Value Preservation Strategy

Core Value Proposition Analysis

HumanLayer's value comes from:

  1. Human-in-the-loop approval workflow ✅ Can be preserved
  2. Real-time session monitoring ⚠️ Requires adaptation
  3. Unified approval interface ✅ Can be preserved
  4. Session state persistence ⚠️ Provider-dependent
  5. Tool execution safety ✅ Can be preserved

Implementation Feasibility Matrix

FeatureClaudeGeminiGrokOpenAIImplementation Effort
Approval Workflow✅ Native✅ Extension✅ Function✅ FunctionLow
Session Management✅ Native✅ Checkpoints⚠️ API-only⚠️ StatelessMedium
Real-time Events✅ Streaming⚠️ Polling✅ Streaming❌ NoneHigh
Tool Safety✅ MCP✅ Sandbox✅ Limits⚠️ ManualMedium
Context Persistence✅ Session✅ Files✅ API❌ ClientHigh

Success Metrics

  • Feature Parity: 90% of current Claude Code features working across all providers
  • Performance: <2x latency increase for approval workflows
  • User Experience: Unified interface regardless of provider choice
  • Reliability: 99.9% approval delivery success rate across all providers

Conclusion

Is it possible?

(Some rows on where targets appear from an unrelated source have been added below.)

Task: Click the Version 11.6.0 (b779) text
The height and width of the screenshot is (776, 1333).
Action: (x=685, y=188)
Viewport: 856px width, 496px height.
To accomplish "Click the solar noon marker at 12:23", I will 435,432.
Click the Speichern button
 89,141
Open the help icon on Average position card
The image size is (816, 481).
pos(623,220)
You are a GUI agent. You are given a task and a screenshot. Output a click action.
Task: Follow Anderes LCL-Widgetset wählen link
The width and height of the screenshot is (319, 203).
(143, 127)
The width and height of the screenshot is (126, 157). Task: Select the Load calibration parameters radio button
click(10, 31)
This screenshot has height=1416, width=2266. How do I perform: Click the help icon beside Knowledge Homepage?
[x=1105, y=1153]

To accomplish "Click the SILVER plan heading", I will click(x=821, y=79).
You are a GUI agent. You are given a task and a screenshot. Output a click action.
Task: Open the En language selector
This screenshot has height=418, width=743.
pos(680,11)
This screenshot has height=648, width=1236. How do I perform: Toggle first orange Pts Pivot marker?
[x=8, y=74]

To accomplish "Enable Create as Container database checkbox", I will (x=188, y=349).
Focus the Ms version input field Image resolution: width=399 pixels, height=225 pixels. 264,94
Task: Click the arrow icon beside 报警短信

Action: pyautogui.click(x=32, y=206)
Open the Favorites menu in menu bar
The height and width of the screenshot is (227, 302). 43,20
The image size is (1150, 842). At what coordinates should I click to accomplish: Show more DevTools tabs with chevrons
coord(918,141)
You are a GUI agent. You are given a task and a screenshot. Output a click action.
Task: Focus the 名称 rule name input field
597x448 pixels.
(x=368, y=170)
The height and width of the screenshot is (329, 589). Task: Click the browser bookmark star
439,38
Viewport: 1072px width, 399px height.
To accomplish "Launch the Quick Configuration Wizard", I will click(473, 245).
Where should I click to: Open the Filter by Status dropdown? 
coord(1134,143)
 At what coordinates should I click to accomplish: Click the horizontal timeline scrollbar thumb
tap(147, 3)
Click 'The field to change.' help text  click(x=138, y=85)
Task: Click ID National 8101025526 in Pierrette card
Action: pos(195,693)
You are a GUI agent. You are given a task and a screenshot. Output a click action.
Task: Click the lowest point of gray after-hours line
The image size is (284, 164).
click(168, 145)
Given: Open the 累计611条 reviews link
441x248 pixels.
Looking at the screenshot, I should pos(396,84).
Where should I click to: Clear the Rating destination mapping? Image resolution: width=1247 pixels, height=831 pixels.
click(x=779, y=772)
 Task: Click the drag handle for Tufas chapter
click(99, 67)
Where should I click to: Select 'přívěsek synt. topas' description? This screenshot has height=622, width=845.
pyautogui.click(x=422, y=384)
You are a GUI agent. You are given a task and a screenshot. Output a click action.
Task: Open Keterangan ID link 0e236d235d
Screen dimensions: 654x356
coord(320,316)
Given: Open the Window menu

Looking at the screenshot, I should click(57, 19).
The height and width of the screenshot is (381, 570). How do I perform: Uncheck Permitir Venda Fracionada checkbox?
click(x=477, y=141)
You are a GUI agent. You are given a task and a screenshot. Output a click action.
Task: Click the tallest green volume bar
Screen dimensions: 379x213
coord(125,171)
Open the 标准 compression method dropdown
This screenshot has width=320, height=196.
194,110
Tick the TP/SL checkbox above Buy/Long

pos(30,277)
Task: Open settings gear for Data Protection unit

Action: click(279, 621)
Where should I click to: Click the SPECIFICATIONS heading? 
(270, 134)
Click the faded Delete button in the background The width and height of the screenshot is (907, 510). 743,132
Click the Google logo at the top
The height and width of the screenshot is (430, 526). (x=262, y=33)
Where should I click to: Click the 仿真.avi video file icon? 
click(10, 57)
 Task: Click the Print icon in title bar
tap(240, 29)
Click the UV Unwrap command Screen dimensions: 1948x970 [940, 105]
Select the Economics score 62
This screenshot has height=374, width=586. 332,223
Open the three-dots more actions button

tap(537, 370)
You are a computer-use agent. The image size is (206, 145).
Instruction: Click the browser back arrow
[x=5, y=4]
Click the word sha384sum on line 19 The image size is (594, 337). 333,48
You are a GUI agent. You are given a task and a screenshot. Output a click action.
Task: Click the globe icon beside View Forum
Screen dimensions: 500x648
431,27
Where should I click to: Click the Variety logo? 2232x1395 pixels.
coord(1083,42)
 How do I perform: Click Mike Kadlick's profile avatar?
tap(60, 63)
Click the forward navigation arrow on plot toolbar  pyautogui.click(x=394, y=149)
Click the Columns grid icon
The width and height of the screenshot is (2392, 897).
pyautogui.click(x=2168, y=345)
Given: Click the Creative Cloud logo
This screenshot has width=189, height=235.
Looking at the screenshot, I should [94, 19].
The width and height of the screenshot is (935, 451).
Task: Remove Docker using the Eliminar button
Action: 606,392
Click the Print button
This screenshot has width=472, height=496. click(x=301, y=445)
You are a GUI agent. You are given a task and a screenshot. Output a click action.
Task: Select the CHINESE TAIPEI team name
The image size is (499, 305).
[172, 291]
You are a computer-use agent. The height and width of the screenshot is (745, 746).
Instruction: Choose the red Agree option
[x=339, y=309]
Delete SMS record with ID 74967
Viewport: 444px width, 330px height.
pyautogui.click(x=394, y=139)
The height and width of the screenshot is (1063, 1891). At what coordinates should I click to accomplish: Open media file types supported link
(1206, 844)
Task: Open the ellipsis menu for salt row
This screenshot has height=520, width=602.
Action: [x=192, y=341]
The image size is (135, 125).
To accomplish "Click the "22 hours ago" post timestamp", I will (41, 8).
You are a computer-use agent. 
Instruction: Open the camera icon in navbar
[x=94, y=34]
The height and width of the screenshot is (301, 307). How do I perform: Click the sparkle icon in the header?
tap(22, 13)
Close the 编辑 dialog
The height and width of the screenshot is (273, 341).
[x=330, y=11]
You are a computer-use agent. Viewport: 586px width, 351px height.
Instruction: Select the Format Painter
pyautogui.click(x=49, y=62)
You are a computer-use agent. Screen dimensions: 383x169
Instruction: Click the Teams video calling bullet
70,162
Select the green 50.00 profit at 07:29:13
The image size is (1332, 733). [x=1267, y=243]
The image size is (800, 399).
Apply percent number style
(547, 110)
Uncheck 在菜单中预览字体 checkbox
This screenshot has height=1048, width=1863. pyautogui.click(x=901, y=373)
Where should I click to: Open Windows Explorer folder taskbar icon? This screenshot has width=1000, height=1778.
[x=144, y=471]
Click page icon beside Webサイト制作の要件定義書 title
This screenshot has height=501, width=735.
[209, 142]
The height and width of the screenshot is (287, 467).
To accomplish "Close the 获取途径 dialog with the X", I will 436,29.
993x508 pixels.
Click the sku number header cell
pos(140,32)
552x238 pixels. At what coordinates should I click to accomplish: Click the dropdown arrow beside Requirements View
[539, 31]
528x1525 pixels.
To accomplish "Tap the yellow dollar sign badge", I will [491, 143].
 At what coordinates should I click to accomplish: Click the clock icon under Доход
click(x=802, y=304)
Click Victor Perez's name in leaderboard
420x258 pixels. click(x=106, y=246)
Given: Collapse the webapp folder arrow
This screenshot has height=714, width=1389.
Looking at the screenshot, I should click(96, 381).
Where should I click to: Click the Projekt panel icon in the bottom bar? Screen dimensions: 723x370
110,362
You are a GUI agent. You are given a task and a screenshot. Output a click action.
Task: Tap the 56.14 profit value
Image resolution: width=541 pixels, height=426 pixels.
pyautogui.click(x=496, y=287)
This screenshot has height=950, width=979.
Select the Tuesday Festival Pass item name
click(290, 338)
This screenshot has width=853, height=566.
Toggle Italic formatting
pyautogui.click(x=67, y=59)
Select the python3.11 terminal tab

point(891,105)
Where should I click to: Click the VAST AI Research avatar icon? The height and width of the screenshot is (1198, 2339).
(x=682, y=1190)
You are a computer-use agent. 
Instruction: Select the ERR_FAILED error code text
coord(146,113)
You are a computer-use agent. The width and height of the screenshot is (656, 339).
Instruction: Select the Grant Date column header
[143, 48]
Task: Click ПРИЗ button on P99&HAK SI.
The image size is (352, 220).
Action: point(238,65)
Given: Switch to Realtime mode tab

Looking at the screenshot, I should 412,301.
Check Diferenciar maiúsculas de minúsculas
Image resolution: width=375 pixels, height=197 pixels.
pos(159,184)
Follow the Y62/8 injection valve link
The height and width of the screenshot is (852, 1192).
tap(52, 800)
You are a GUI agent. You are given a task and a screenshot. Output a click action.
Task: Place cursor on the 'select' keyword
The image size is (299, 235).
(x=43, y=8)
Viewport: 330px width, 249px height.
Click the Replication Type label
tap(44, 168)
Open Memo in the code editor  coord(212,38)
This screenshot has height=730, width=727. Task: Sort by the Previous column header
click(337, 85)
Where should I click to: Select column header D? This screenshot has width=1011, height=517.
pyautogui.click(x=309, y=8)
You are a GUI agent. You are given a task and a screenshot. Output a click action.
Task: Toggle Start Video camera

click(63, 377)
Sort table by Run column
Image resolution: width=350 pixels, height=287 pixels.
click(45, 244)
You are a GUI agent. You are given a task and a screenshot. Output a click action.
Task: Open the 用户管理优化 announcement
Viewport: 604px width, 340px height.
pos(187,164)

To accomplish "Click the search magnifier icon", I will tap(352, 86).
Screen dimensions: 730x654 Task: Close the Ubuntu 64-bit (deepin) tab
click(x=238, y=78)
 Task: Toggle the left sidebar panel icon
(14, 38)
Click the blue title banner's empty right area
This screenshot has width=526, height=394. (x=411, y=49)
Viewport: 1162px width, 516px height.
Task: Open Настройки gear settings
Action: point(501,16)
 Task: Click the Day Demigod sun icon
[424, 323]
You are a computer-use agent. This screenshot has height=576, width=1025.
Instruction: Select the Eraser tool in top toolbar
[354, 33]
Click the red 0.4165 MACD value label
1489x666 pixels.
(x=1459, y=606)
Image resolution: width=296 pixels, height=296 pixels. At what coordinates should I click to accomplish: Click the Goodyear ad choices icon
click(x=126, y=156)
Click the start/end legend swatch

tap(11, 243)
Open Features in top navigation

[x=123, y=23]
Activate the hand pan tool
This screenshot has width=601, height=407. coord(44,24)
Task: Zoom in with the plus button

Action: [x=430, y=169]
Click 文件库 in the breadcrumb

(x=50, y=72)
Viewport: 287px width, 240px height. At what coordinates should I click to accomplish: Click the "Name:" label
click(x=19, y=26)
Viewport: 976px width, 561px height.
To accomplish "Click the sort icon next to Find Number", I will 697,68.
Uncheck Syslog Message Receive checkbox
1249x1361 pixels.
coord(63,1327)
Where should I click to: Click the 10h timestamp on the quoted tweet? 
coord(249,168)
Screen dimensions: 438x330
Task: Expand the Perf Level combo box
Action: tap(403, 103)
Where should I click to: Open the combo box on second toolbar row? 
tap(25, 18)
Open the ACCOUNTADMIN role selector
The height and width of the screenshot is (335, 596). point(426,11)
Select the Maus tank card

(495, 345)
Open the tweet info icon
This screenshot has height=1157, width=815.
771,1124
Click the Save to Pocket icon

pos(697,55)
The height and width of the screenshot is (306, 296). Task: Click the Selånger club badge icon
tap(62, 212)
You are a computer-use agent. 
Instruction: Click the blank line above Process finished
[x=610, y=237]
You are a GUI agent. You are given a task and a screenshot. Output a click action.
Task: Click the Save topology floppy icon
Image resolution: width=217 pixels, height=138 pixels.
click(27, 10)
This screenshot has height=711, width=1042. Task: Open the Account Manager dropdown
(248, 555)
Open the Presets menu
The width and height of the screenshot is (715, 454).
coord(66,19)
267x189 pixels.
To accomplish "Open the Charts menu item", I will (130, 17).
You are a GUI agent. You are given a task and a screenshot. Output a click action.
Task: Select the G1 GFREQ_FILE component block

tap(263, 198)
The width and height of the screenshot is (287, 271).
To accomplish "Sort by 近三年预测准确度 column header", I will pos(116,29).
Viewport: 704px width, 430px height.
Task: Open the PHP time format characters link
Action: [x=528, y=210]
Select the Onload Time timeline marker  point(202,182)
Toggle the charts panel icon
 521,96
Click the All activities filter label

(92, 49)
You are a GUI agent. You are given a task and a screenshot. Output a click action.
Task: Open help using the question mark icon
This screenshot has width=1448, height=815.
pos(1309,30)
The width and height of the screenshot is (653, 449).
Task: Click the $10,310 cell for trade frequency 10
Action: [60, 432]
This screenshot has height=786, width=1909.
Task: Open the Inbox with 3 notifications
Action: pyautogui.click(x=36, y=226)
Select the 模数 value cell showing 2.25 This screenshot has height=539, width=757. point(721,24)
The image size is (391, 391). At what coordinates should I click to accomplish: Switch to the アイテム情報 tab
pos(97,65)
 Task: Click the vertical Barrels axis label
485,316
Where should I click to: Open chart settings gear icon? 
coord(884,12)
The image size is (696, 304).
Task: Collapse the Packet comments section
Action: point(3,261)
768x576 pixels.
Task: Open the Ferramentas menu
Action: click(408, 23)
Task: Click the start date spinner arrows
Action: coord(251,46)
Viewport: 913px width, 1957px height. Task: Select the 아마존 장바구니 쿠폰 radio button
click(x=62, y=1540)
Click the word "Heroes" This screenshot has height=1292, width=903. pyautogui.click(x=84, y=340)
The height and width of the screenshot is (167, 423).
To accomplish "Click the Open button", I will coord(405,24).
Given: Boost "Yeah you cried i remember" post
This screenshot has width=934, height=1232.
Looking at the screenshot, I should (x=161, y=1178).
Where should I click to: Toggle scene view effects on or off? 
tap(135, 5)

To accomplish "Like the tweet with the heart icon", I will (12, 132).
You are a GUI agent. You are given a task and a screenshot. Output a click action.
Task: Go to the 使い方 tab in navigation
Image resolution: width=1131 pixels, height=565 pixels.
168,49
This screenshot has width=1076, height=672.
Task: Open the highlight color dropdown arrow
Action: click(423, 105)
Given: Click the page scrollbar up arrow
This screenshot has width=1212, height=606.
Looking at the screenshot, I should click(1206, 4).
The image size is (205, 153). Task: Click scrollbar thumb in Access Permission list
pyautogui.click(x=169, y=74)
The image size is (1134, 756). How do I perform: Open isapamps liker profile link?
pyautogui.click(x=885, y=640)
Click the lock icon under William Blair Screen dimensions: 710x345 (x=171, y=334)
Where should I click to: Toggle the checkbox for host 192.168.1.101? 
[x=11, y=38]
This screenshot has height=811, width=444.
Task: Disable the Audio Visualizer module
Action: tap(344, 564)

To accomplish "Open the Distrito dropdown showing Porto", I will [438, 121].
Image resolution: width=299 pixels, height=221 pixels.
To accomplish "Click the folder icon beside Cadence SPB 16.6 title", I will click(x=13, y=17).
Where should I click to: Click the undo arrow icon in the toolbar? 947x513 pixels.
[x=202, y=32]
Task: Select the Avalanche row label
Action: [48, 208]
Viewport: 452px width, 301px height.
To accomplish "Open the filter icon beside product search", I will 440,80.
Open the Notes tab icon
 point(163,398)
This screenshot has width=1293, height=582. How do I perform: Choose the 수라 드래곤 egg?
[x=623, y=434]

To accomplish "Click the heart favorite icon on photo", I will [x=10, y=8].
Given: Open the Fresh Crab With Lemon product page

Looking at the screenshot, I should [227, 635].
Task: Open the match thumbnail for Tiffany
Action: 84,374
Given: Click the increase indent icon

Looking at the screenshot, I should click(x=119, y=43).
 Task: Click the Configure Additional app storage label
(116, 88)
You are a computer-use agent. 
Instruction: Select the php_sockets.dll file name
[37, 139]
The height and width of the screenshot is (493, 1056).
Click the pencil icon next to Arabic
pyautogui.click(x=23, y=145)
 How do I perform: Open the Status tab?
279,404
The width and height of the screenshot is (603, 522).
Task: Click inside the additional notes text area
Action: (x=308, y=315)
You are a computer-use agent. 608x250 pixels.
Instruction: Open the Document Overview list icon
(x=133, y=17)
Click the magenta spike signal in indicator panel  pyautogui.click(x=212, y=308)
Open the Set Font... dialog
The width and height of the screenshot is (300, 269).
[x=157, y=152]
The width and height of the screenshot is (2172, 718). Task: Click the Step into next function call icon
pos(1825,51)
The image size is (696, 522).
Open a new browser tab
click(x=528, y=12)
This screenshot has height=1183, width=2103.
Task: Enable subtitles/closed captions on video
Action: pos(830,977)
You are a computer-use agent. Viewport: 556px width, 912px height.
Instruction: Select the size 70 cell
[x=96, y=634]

Yes, but requires significant architectural investment.

Key Success Factors:

  1. Protocol Abstraction Layer: Critical for handling MCP vs Function Calling differences
  2. Event Stream Unification: Essential for consistent user experience
  3. Session State Management: Required for stateless providers
  4. Performance Optimization: Necessary to maintain usability

Estimated Timeline:

  • Phase 1: Core abstraction (6 weeks)
  • Phase 2: Gemini integration (8 weeks)
  • Phase 3: Grok integration (8 weeks)
  • Phase 4: OpenAI integration (10 weeks)
  • Total: 8 months for full multi-llm support

Risk Factors:

  • Protocol complexity increases maintenance burden
  • Performance degradation from translation layers
  • Provider API changes breaking integrations
  • Feature fragmentation across providers

The technical implementation is challenging but achievable with proper abstraction design and careful attention to performance optimization.